No lo vi más porque, a mi regreso a pie del trabajo, yo solía variar de ruta. Bueno, y no sé por qué otra razón, pero he vuelto a transitar por la acera donde coincidíamos y jamás le he visto. Casi que por instinto miro la porción de antebrazo desnudo donde llevaba mi reloj, roto desde hace muchos meses, y extraño a mi alrededor un rostro tan afable como el suyo.
No parecía abandonado ni mucho menos. Llevaba la camiseta, el short y las chancletas de cualquier viejito atendido, bien anidado en un hogar. A sus espaldas, una puerta entreabierta dejaba ver la luz artificial de sala y comedor, y oír el choque de platos colocándose a una mesa o apilándose para fregar.
Solo faltaba el “¡Fulano, entra a comer!”. De haber sido “Fulano, no molestes más al muchacho”, mi respuesta no se hubiera demorado ni una milésima de mi Orient: “Descuide, en absoluto me está molestando”. Así, dicho con un tono caballeresco. En honor a él y su forma de dirigirse a mí.
Mientras otros salen a esa hora crepuscular a respirar cierta brisa, a fumar, a conversar con alguien más del barrio, él parecía satisfecho apenas conmigo y mi trato esporádico.
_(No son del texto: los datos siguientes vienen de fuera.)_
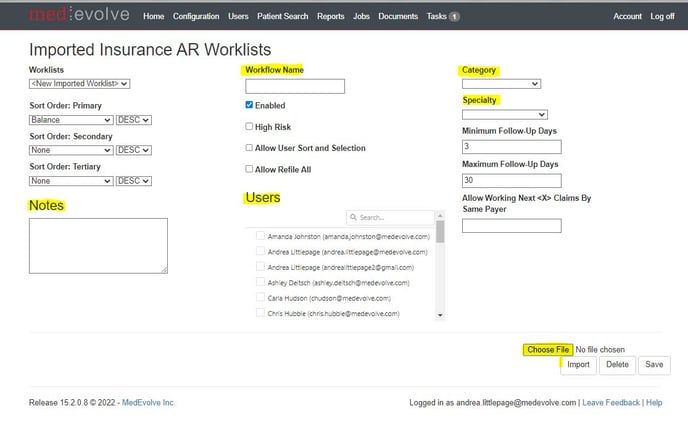The height and width of the screenshot is (422, 688).
Task: Open the Configuration menu
Action: coord(196,17)
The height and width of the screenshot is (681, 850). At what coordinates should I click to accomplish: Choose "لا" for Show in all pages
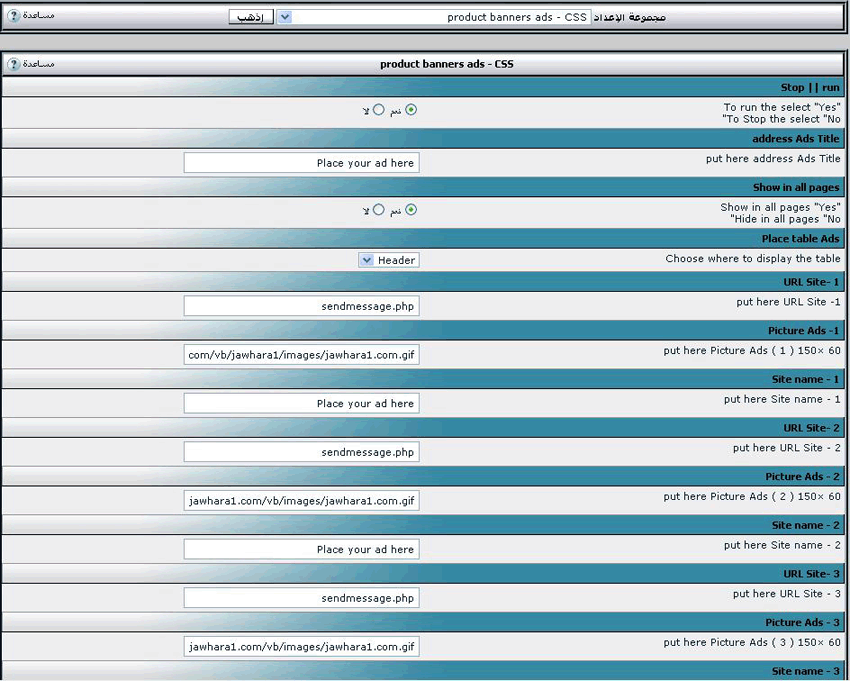[378, 210]
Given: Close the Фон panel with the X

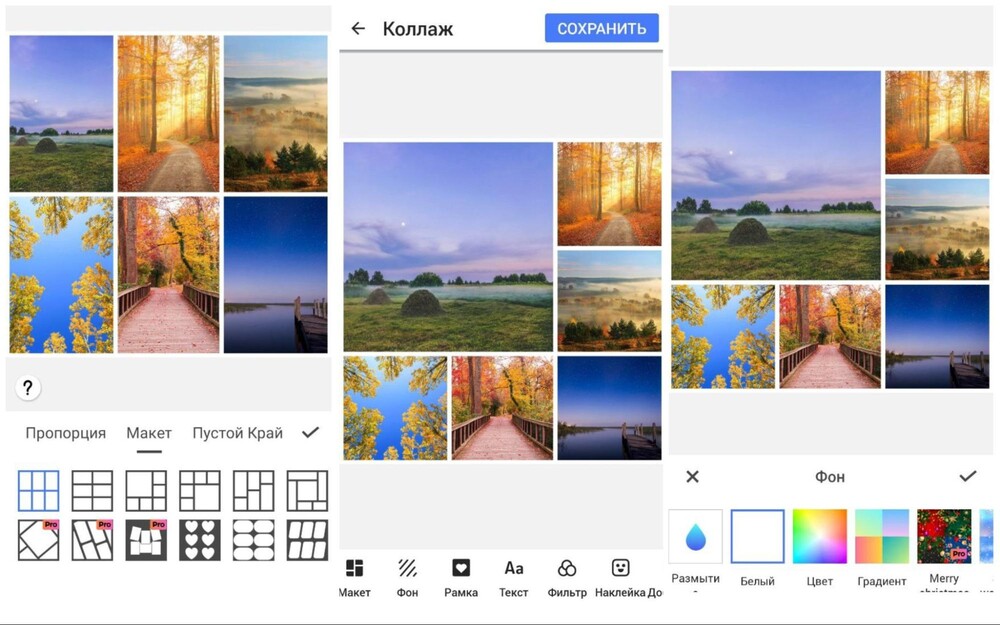Looking at the screenshot, I should point(692,477).
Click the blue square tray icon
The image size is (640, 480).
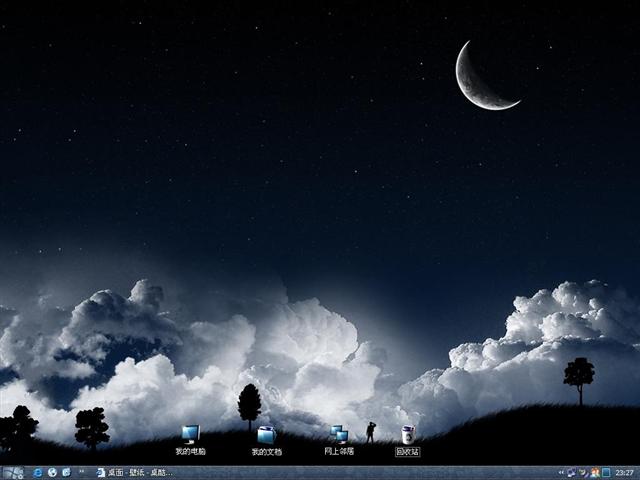pos(606,472)
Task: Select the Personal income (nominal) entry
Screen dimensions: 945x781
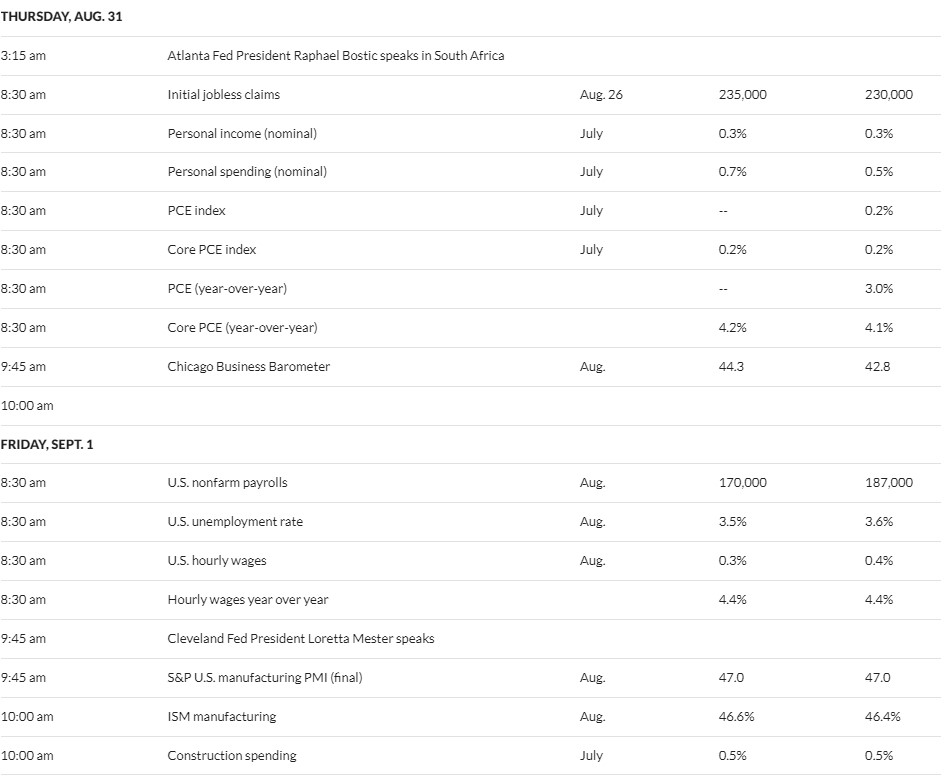Action: coord(242,134)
Más bien, con cualquier extraño que accediera a detenerse y responderle su inquietud respecto al momento del mundo en que vivía.
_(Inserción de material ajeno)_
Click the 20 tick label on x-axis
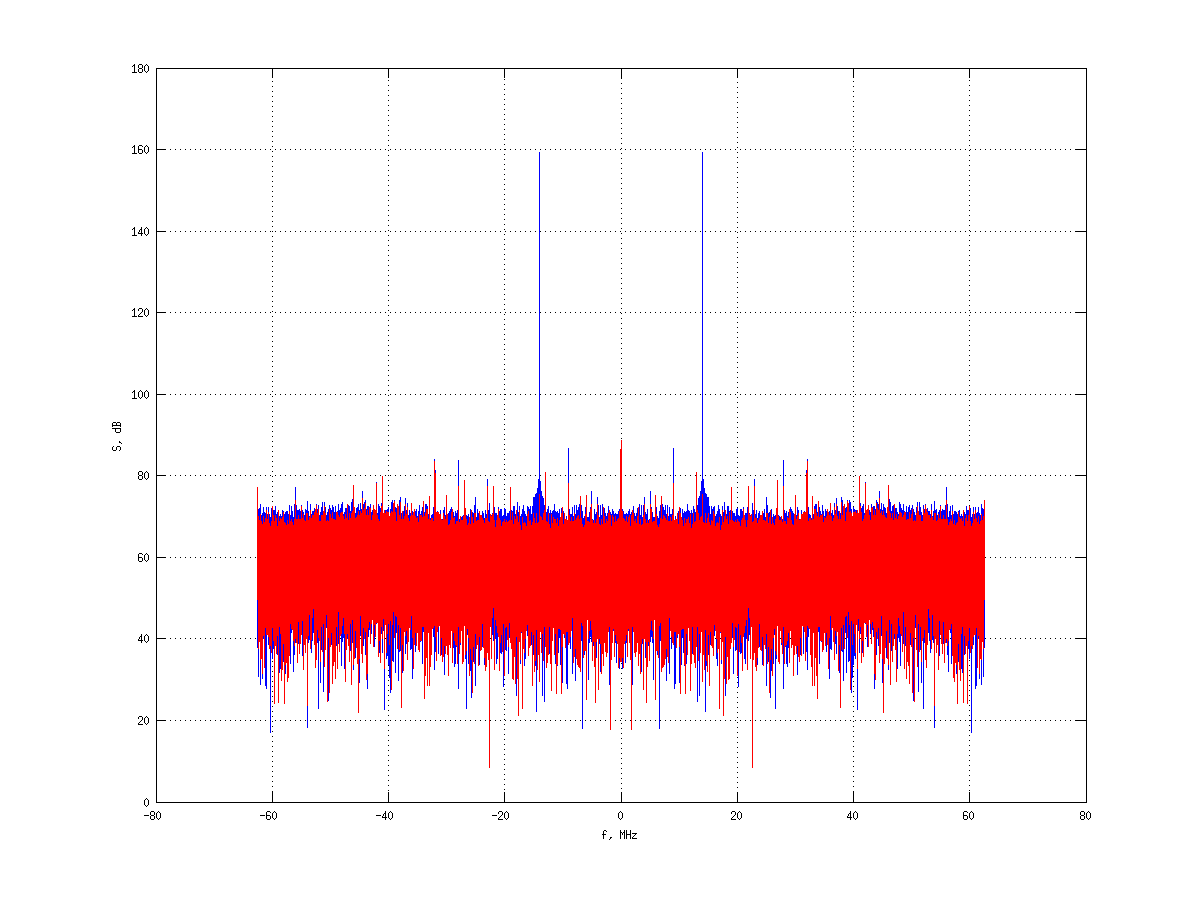 pos(737,815)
Una tercera vez lo atisbé de lejos, en igual ademán de desorientación, no sé si haciendo la misma pregunta o alguna más exigente a un par de viandantes. Seguía sin alzar la voz, con gestos suaves, como un epítome del sosiego octogenario. La prisa me impidió comprobar, movido por no sé qué clase de curiosidad afectiva, si recibía paciencia y amabilidad en su intercambio.
Creo que tener a alguien mayor en casa, en familia, que empieza a confundir y a olvidar prácticamente todo, incluso nombres y rostros amados y la noción del tiempo, no es la única forma de sufrir la desmemoria ajena. También están esas gentes a cuyas vidas llegamos de improviso, sin conocimiento previo de quiénes fueron antes de saludarnos, y mientras comprobamos su estado nos caen tan bien que no podemos dejar de cuestionarnos…
Por ejemplo, ¿fue un estudiante de memorizar, brillante tal vez? ¿Supo dar a los suyos el amor y la atención que ahora necesita? ¿Recordará más de sí lo positivo o lo negativo? ¿Distinguirá, ante un álbum fotográfico, entre quiénes le quisieron o le agraviaron?
Al borde de la calle de Dos de Mayo me lo encontré. Y me sonrió. Y me preguntó cuándo estaba ocurriendo su existencia. Y me olvidó ambas veces. Yo le recuerdo, y espero no olvidarle.